**Aim of the exercise:** A word-for-word copy of the following listing is needed. Leave out its images.

**Supplied entries:**
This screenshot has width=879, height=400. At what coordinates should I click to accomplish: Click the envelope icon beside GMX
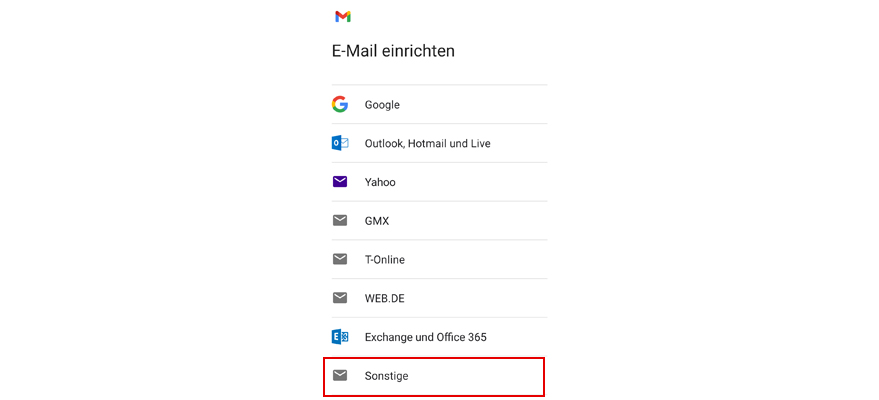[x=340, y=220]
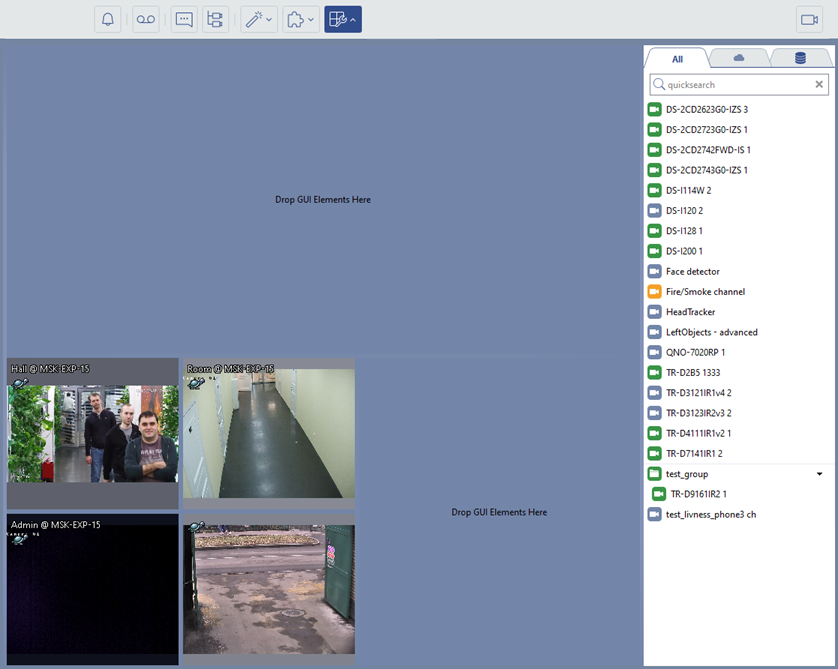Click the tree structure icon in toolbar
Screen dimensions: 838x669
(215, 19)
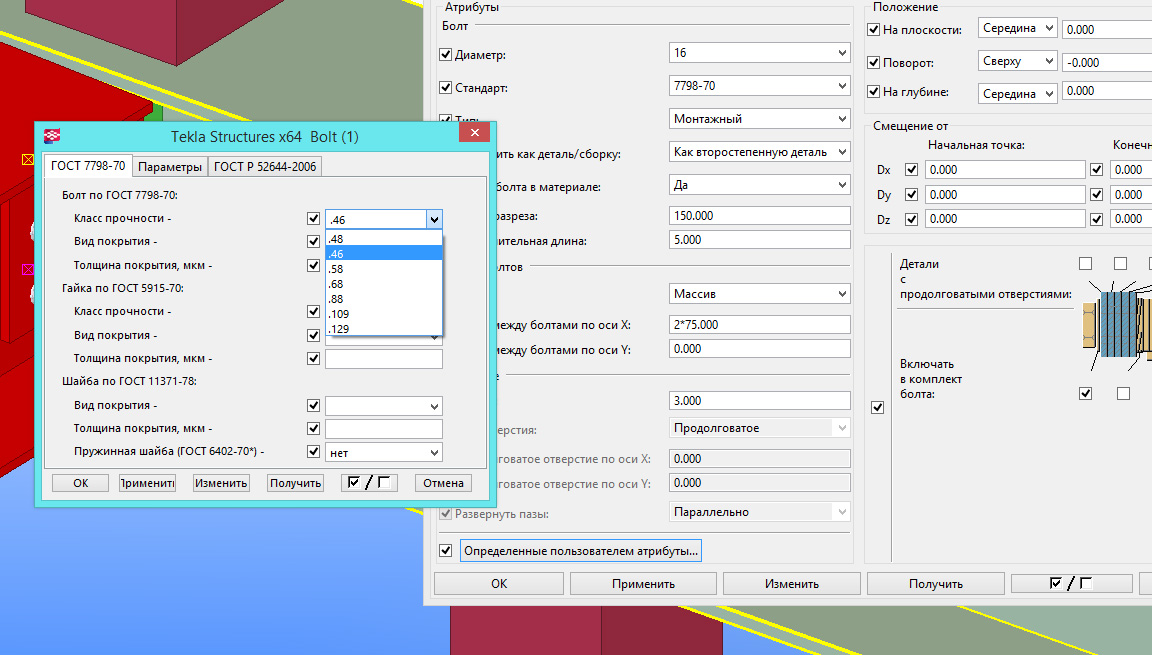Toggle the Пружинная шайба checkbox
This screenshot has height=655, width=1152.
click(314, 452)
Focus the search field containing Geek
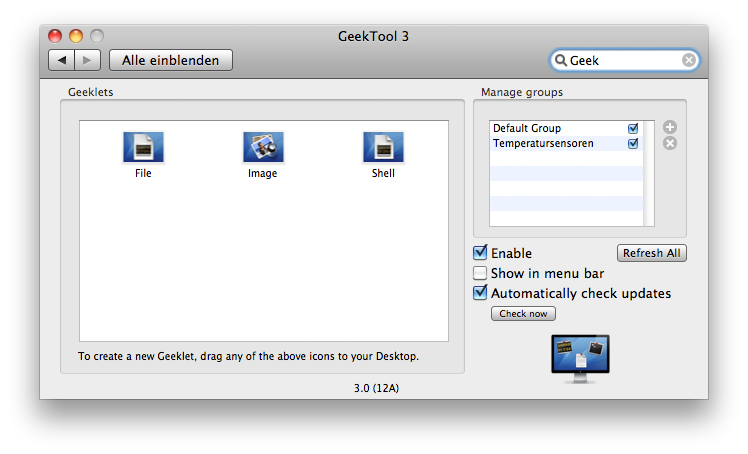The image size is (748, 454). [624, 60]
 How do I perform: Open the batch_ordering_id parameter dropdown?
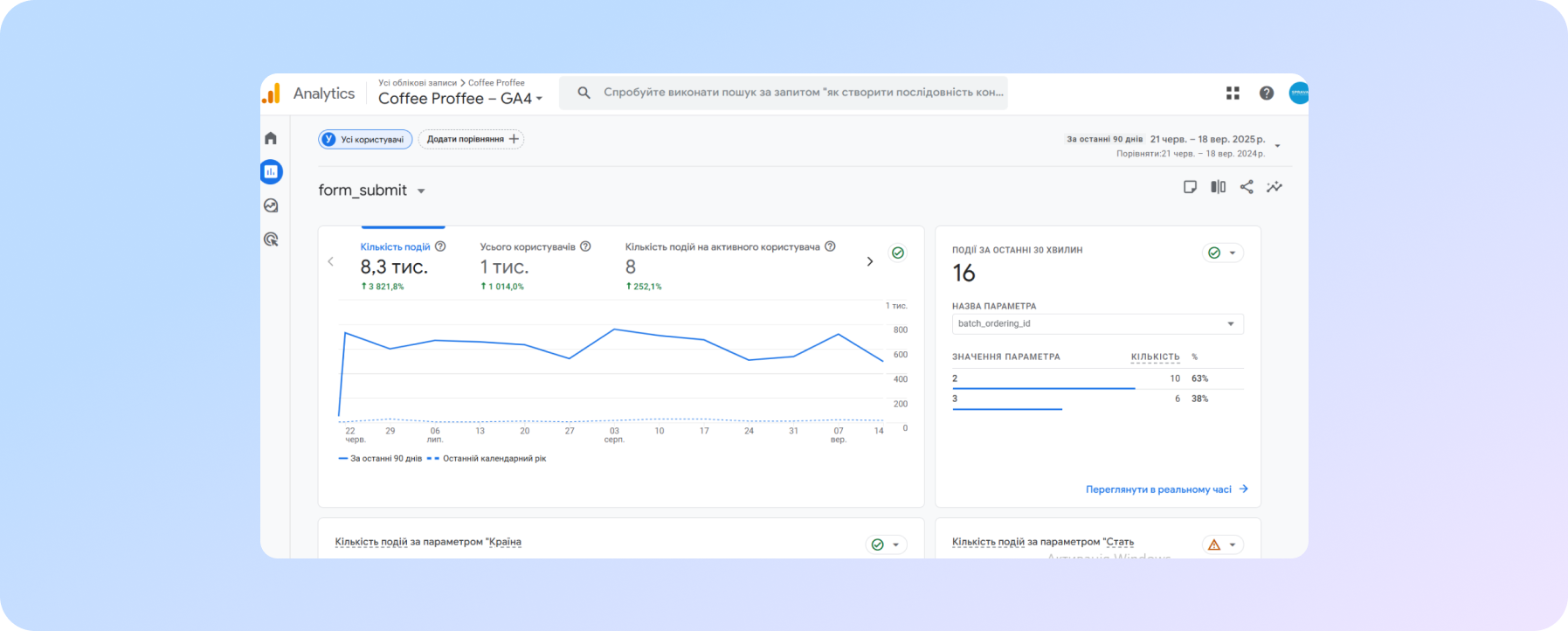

**Task solution:**
This screenshot has width=879, height=400. At what coordinates should I click to accomplish: Click the envelope icon beside GMX
[x=340, y=220]
Click the tree structure icon in toolbar
Screen dimensions: 838x669
(215, 19)
Toggle the Пружинная шайба checkbox
This screenshot has height=655, width=1152.
click(314, 452)
Focus the search field containing Geek
The image size is (748, 454). [624, 60]
 How do I perform: Open the batch_ordering_id parameter dropdown?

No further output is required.